Task item: What is needed is an exact copy of the lines from the one containing "Click the group search text field" through the last line of the records, with no pictures.

Input:
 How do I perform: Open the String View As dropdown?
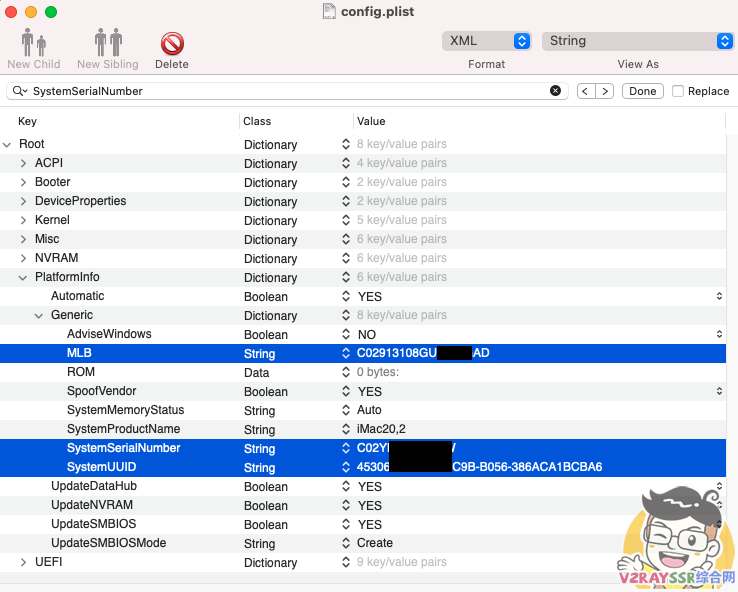point(637,41)
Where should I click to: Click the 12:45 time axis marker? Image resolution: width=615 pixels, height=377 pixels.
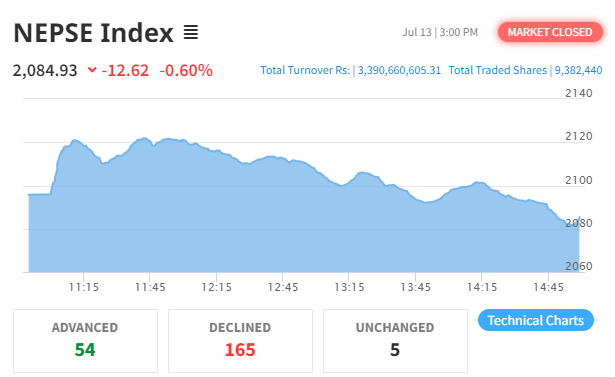pyautogui.click(x=283, y=287)
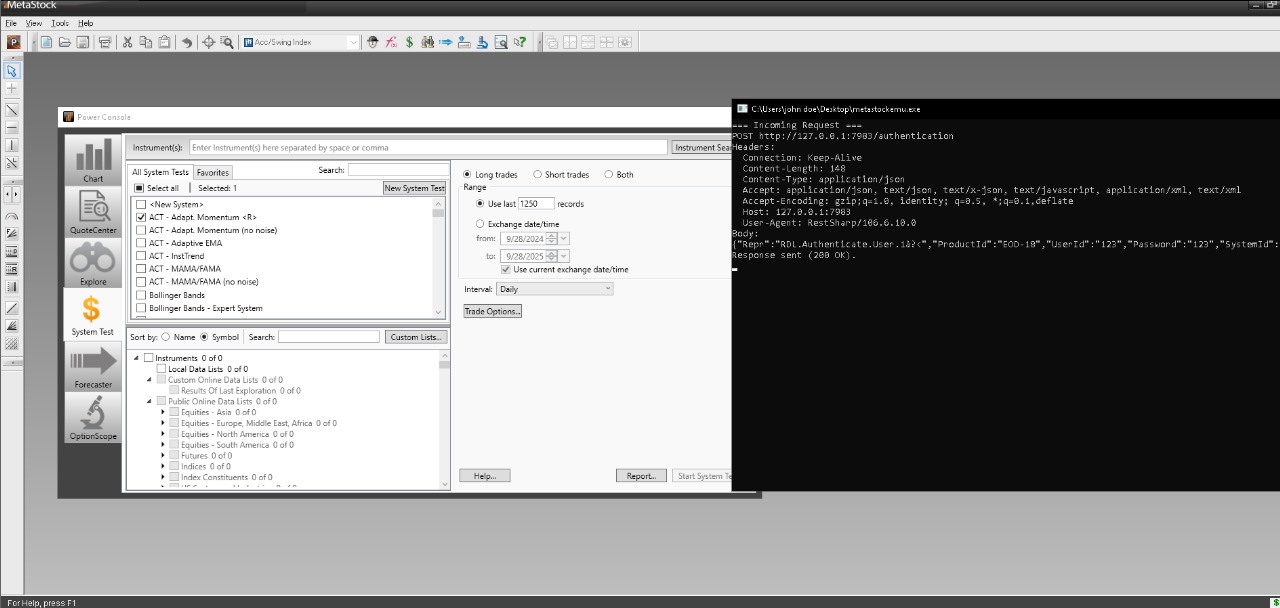1280x608 pixels.
Task: Click the Save diskette toolbar icon
Action: pyautogui.click(x=82, y=42)

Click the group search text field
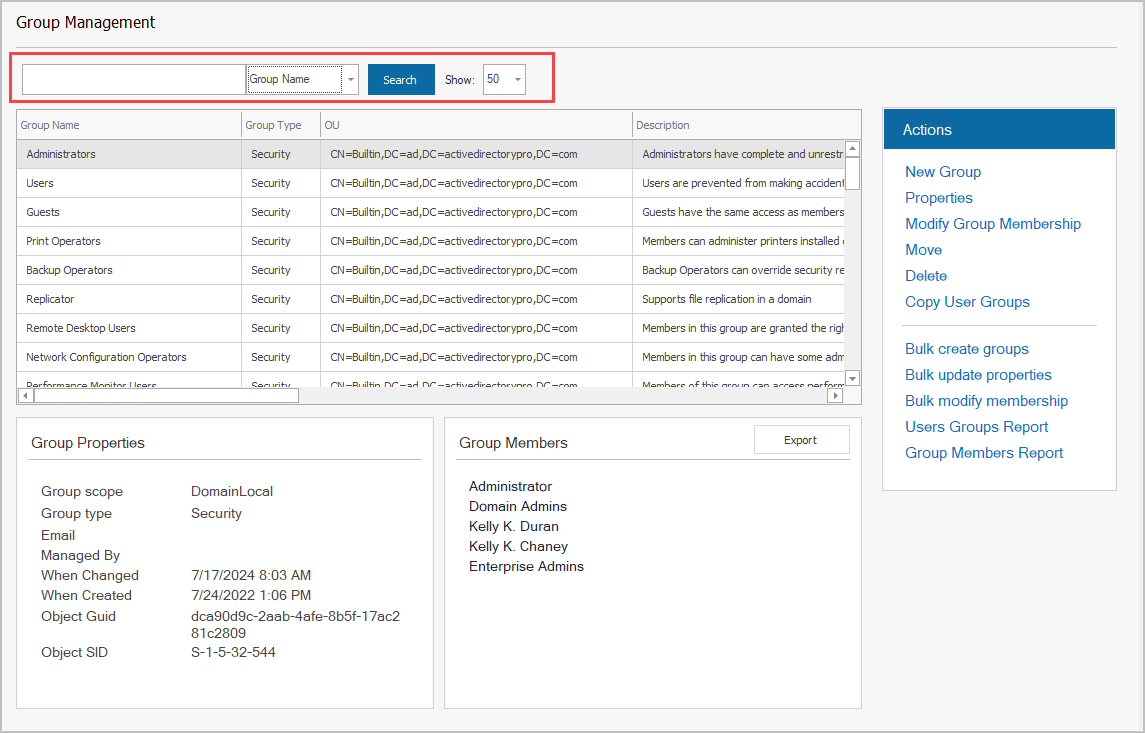(134, 80)
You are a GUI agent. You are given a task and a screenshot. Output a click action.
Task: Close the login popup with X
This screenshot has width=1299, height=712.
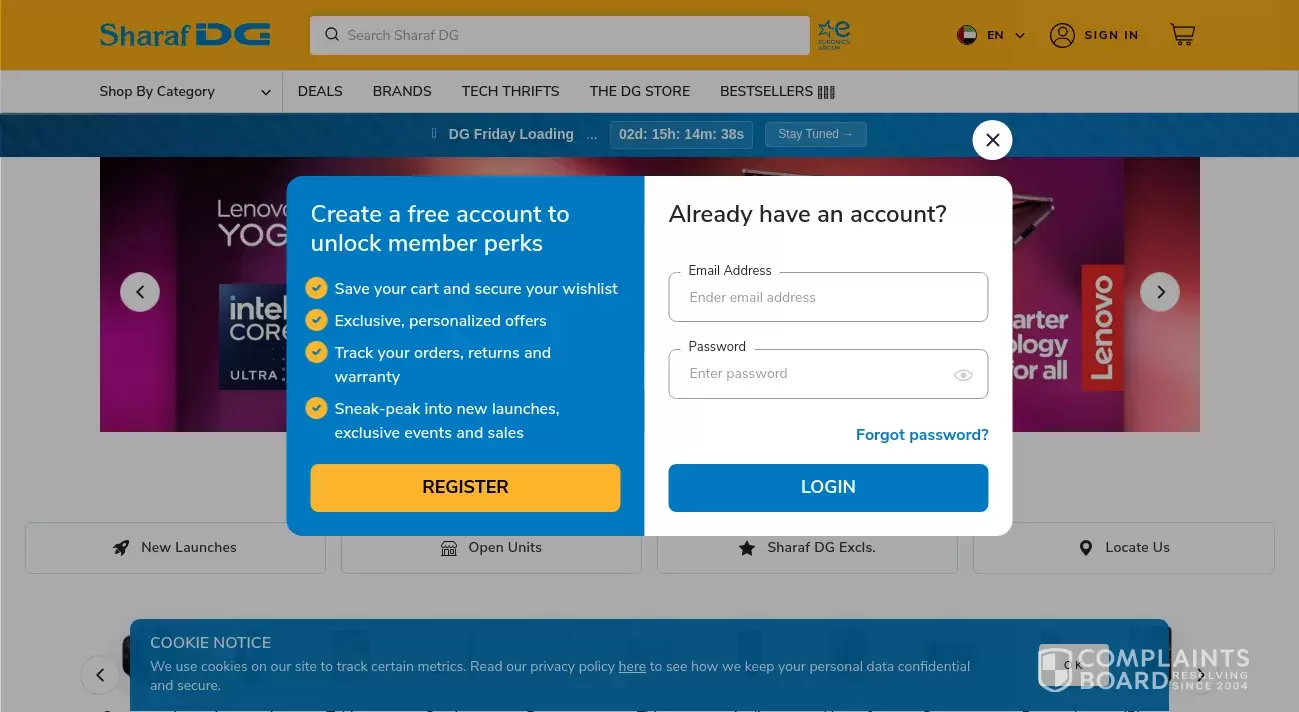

Finished task:
Click the group search text field
(134, 80)
You are a GUI agent. You are given a task and a screenshot. Output a click action.
Task: Close the login popup with X
This screenshot has width=1299, height=712.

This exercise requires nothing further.